A Câmara de Vereadores de Londrina terá, a partir de abril, um gasto de cerca de R$ 5 mil a mais por mês com telefonia. Na próxima semana, 16 dos 18 vereadores receberão um aparelho celular que custou aos cofres públicos mais de R$ 600 cada e terão gastos cobertos com ligações de até R$ 300 por mês.

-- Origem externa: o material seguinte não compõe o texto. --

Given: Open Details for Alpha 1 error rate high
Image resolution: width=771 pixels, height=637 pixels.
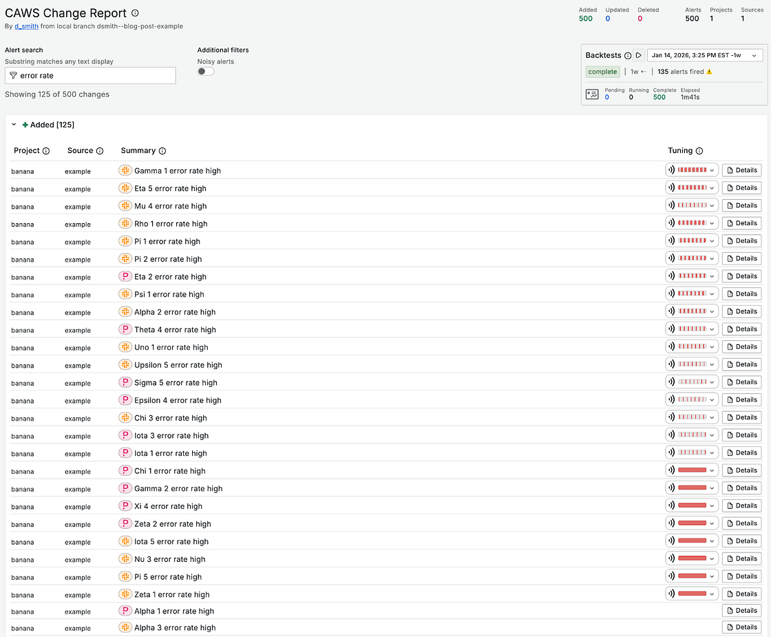Looking at the screenshot, I should point(741,611).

Segundo o diretor da Câmara, Rubens Canizares, por determinação ''da Mesa Executiva com a concordância da grande maioria dos vereadores'', a Casa aderiu ao plano Sercomtel Empresa Sul, que concede descontos no valor dos aparelhos e nos minutos utilizados. ''Cada vereador vai ter uma cota de até R$ 300 e o que passar vai ser descontado em folha. Os celulares são patrimônio da Câmara pelo sistema de comodato. Cada aparelho custou em torno de R$ 600 e vamos pagar em 24 vezes. Estamos finalizando a negociação e os aparelhos devem ser entregues na semana que vem'', relatou. ''Diversos vereadores já haviam pedido para a gente estudar isso. Um grupo de vereadores que estavam vendo o tanto que estavam gastando com celular para o serviço da Câmara. É mais um instrumento de trabalho que a Câmara está disponibilizando para os vereadores, como o acesso à Internet banda larga e a cota de xerox para ajudar na qualidade do trabalhos.''
Conforme Canizares, os ''gastos extras'' estão contemplados no orçamento da Câmara. ''Temos essa dotação orçamentária prevista. Encaixamos isso em despesas de telefonia, não foi feito projeto específico'', explicou.

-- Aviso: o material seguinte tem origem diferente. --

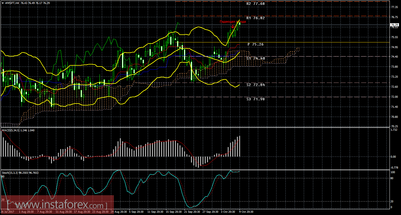Click the last white candlestick on chart

point(240,24)
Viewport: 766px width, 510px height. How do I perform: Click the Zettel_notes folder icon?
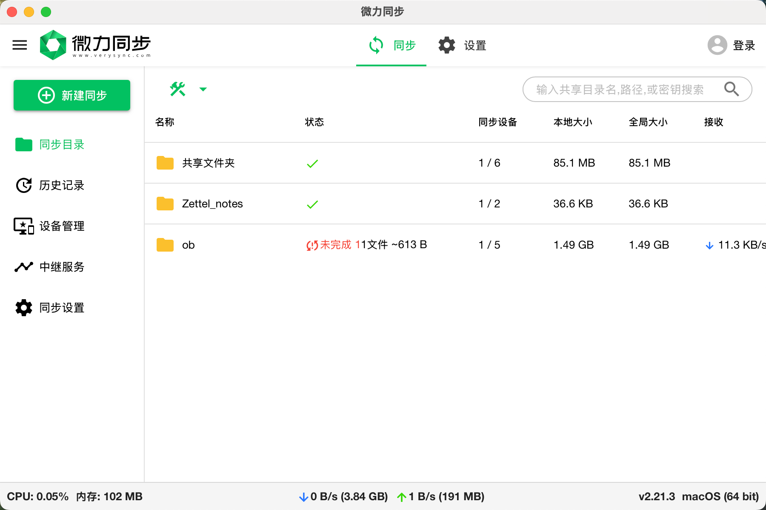pyautogui.click(x=165, y=204)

Para o presidente da Câmara, Orlando Bonilha (PL), os gastos com os telefones celulares irão se reverter em atendimento à população. ''Esses recursos que serão destinados para o celular serão para a população. Vários vereadores recebem ligações a cobrar e estão atendendo pessoas que não têm disponibilidade de estar ligando para o vereador'', argumentou. ''Hoje o vereador não tem um carro para cada um, nem recebe gasolina. Como já temos cota na (telefonia) fixa, vamos estar estendendo para o celular. É uma forma do vereador poder atender a demanda da comunidade.''
Bonilha também negou que o atendimento ao citado pleito dos companheiros tenha a ver com as eleições para a presidência da Mesa, no final do ano. ''Na verdade isso (reeleição) nem passa pela minha cabeça. Estamos a quase um ano da disputa. Temos três ou quatro pretendentes e se há um ou outro tentando me queimar, quero deixar tranquilo que, a princípio, não tenho intreresse em disputar a presidência.''
Dos 18 vereadores, somente Tercílio Turini (PPS) e Roberto Fu (PDT) não aceitaram o novo benefício. ''Fui consultado na semana passada e disse que não tinha interesse. Estou satisfeito com o telefone que tenho e geralmente não gasto muito mesmo'', disse Turni. Fu considera a novidade ''não muito moral''. ''Acho que a comunidade não vai aceitar. Celular acaba sendo objeto particular do vereador. Me falaram que é legal, mas na minha opinião, acho que para mim não seria muito moral estar pegando esse celular e ainda os 300 que estariam pagando a conta'', justificou.